Search code examples
javascripthttp-redirectcloudflaregooglebotcloudflare-workers

Trying to redirect country specific users without affecting search engine crawlers


I'm trying prevent US visitors from accessing non-US pages by redirecting them using a Cloudflare Worker, however, I still want to allow search engines to crawl the entire site so they will bypass the redirect.

Cloudflare gives me the visitors country and if the visitor is a verified bot.

The site has all US page URLs prefixed with /us/ so I can perform a basic regex to check what part of the site they are trying to access.

So this is what I have implemented...

export default {
  async fetch(request) {

    // Get the visitors country code.
    // @link https://developers.cloudflare.com/workers/runtime-apis/request/
    const visitorCountry = request.cf?.country;

    // Get the bot management status.
    // @link https://developers.cloudflare.com/bots/reference/bot-management-variables/#workers-variables
    // @link https://radar.cloudflare.com/traffic/verified-bots
    const requestIsVerifiedBot = request?.cf?.botManagement?.verifiedBot;

    const requestUrl = new URL(request.url);
    const requestUrlIsUs = requestUrl.pathname.match(/^\/us\/?$|^\/us\/.*$/i)?.length;

    // If the visitor is from the US, and they are accessing a non-US page, and they are not a verified robot.
    if (visitorCountry === 'US' && !requestUrlIsUs && !requestIsVerifiedBot) {
      return Response.redirect('https://example.com/us/', 301); // Go back to the US homepage.
    }

    // Continue through.
    return fetch(request);
  }
}

The redirect is working as expected, however, the verified bot condition always appears to fail so crawlers are also being redirected. I'm not sure why this is happening, based on the Cloudflare documentation this should work as expected.

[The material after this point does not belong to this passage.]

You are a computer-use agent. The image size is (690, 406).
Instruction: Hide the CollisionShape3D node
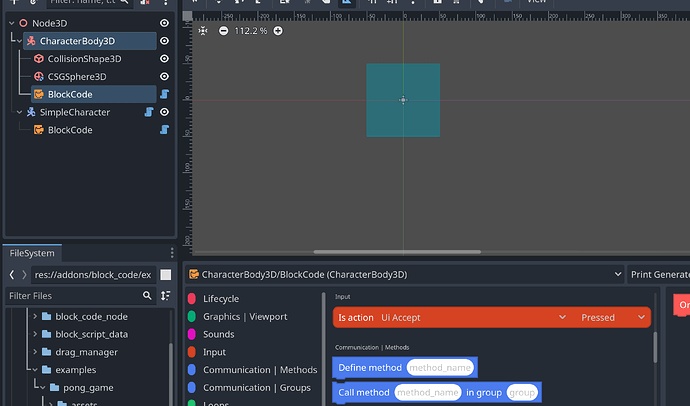tap(165, 59)
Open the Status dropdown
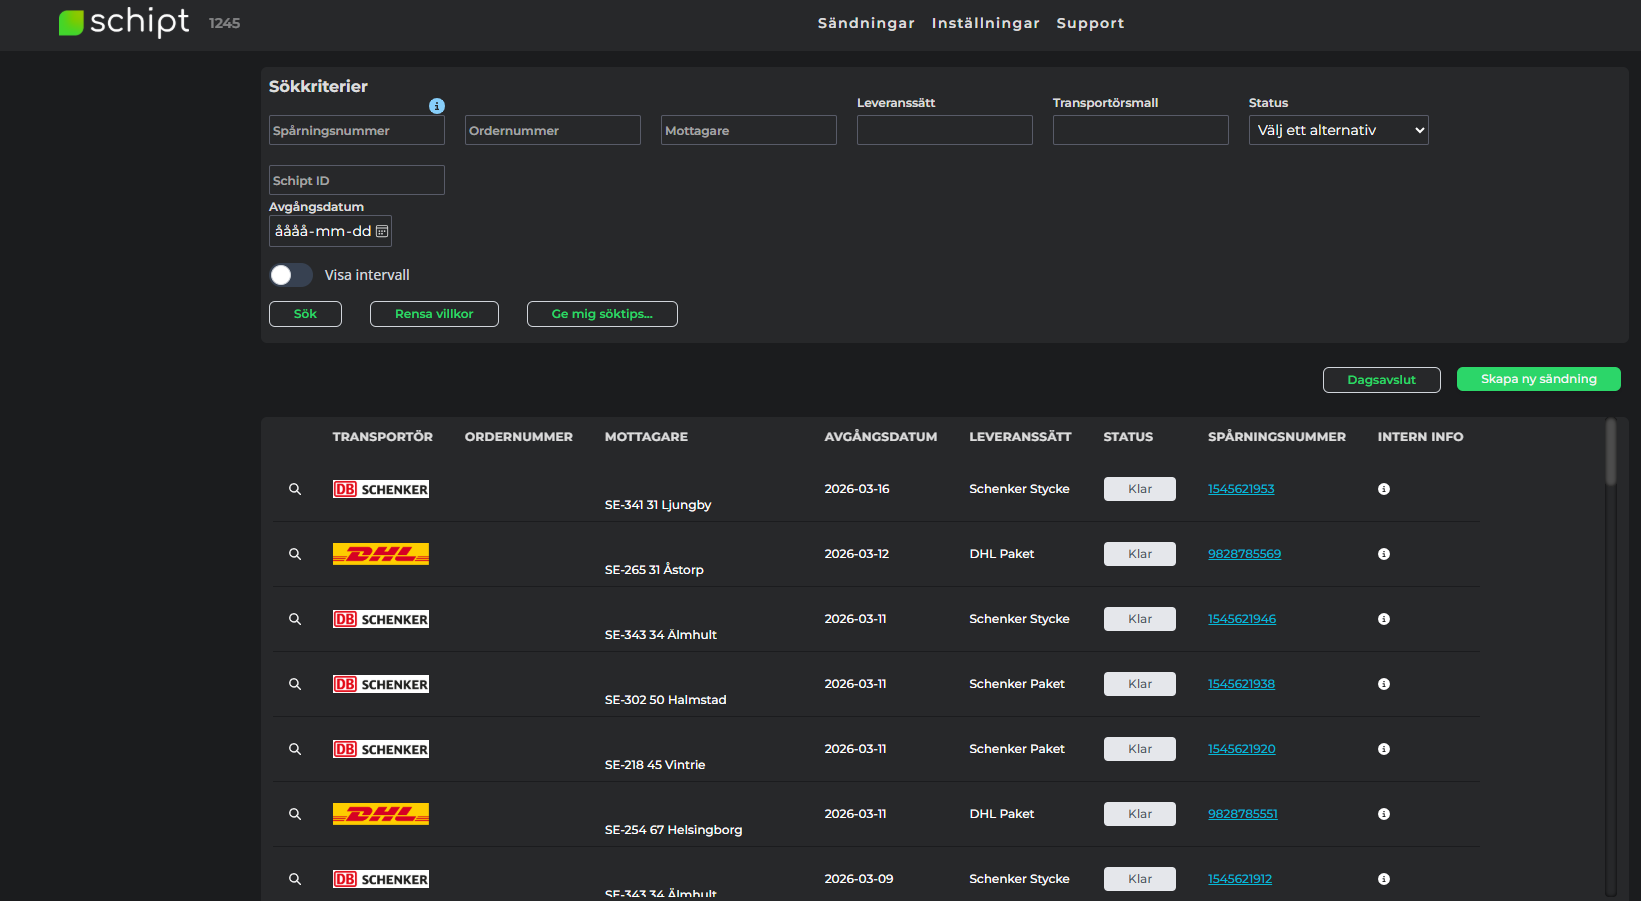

Any help would be appreciated!


Solution

  • You will need to enable Bot Management on your account. This is a paid Cloudflare feature.

    Unfortunately, due to a historical accident, request.cf.botManagement shows up even if you have not subscribed to Bot Management, but in this case it contains dummy values -- the content will be the same regardless of the request. We (Cloudflare) would like to remove the property entirely when you don't have a subscription, but some Worker scripts in the wild are accidentally depending on this field existing even though they haven't subscribed to the feature, so getting rid of it is complicated.